Müftüler, vaizler, imamlar dini bir konuyu cemaate anlatmak istediklerinde, konuları ile ilgili âyetleri Kuran-ı Kerim'den bulur ve not ederler. Zaten ayetlerin çoğu onların hafızasındadır. Kur'an Meâlini sıra ile okumamış olsalar bile, neredeyse ayetlerin tamamına yakınını bilirler. Ayrıca konularına göre âyetleri içeren dini kitaplar vardır. Yanlış anlaşılmasın, bu bakımdan din görevlileri baştan sona meâl okumaya ihtiyaç hissetmezler. Bu, eksiklik de sayılmaz.
Ancak mukabele programına benzer bir “Meâl Okuma” programı yapılsa elbette iyi olur. Camilerde herkese uyacak bir saatte meâl okuma programı düzenlense, acaba cemaatten kaç kişi katılır, o ayrı bir konu.
Meâl okumak, Kuran-ı Kerim'in aslını okumak gibi çabuk yürümüyor. Biz sendikada meâl okumayı bir kış sezonunda bitirememiştik de bir bölümü sonraki seneye kalmıştı. Mukabelede bir cüzü (20 sayfa) kırk dakikada okuyorlar. Lâkin kırk dakikada beş sayfa meâli bitiremiyorsun. Okunan ayetlerle ilgili sorular geliyor. Haliyle cevapları da zaman alıyor.
İyi niyetle eleştiri yapanlara sözümüz yoktur. Fakat bazılarının niyetinin üzüm yemek değil bağcıyı dövmek olduğu, ifadelerinden anlaşılıyor.

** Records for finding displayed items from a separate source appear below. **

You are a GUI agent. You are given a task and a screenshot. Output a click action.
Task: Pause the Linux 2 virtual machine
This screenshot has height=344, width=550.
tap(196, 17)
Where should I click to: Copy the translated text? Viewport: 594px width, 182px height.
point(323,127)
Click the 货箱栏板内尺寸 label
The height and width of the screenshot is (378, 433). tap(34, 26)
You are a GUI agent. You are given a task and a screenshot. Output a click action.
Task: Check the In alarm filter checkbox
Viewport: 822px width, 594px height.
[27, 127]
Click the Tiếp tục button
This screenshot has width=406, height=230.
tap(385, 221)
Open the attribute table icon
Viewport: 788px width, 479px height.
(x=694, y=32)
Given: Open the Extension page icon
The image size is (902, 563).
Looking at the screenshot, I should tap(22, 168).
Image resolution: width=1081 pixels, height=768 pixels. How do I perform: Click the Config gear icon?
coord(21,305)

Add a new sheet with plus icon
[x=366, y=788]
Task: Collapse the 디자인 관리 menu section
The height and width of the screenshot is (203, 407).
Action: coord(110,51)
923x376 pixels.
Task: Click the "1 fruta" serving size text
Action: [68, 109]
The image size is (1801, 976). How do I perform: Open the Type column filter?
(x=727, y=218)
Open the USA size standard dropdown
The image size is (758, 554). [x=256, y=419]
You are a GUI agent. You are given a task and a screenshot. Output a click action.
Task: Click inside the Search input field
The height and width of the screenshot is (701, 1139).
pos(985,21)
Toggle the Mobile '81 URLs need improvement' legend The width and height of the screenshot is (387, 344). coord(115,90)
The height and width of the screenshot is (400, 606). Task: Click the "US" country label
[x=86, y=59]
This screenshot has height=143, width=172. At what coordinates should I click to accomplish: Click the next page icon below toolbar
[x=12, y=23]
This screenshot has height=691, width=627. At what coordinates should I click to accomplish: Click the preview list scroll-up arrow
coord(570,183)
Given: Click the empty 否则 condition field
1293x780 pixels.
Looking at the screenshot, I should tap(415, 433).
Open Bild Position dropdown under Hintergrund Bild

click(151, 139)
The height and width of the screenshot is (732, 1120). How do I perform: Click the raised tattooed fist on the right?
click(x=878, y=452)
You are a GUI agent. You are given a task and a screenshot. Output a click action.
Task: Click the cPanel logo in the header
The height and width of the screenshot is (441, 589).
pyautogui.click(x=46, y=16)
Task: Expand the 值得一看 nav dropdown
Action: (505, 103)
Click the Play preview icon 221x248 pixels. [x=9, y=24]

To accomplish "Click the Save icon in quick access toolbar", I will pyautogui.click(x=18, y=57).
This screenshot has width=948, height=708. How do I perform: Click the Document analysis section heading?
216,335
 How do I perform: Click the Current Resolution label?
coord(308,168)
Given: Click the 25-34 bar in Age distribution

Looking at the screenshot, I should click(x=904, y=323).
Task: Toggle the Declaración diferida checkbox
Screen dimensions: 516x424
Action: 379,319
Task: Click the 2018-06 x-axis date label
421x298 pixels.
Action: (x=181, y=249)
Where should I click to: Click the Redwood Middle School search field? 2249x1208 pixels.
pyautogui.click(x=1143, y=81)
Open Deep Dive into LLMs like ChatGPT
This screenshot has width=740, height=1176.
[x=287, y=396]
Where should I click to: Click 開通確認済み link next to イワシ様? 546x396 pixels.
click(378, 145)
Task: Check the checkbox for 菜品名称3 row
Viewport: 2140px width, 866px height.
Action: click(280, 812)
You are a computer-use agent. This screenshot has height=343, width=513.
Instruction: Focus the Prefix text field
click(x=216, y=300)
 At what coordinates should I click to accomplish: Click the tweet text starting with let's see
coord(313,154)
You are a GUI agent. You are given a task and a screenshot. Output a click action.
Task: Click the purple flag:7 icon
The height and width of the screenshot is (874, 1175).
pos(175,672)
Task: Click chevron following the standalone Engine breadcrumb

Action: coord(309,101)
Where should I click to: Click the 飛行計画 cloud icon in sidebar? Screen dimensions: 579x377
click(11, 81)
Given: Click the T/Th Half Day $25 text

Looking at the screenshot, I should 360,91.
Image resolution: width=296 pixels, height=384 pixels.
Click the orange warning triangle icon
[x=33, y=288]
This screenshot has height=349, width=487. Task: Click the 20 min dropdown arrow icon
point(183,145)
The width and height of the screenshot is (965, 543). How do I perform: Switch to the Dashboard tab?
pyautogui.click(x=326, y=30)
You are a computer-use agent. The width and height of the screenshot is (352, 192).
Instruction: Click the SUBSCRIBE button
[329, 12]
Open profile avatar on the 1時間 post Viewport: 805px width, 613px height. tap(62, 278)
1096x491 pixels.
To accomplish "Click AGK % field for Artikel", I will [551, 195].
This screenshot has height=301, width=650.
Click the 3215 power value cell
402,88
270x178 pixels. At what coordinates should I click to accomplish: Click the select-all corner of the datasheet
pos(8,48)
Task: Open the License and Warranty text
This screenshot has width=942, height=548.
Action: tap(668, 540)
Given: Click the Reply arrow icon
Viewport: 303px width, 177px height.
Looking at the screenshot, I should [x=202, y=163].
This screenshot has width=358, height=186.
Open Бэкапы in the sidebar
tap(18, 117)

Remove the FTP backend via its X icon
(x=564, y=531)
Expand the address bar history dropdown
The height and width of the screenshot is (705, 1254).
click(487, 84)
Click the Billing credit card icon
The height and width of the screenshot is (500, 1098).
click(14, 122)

Kuran'ın manasını öğrenmek istedi de kim kaynak bulamadı? Hangi kitapçıya gitti de Kuran-ı Kerim Meali bulamadı? Hangi hocaya sordu da merak ettiği konu hakkında bilgi alamadı?
Biz Kuran'ın hem okunması hem de anlaşılmasından yanayız. 
Yazımızı Ali Ulvi Kurucu'nun dizeleri ile bitiriyorum:
“Bambaşka ufuklar açıyor ruhlara Kur'an/Yükseltmededir marifet iklimine her an,
Allah'a dayan, gâyene tevfîkini versin/ Kur`ân'a sarılmazsan eğer ye'se düşersin.”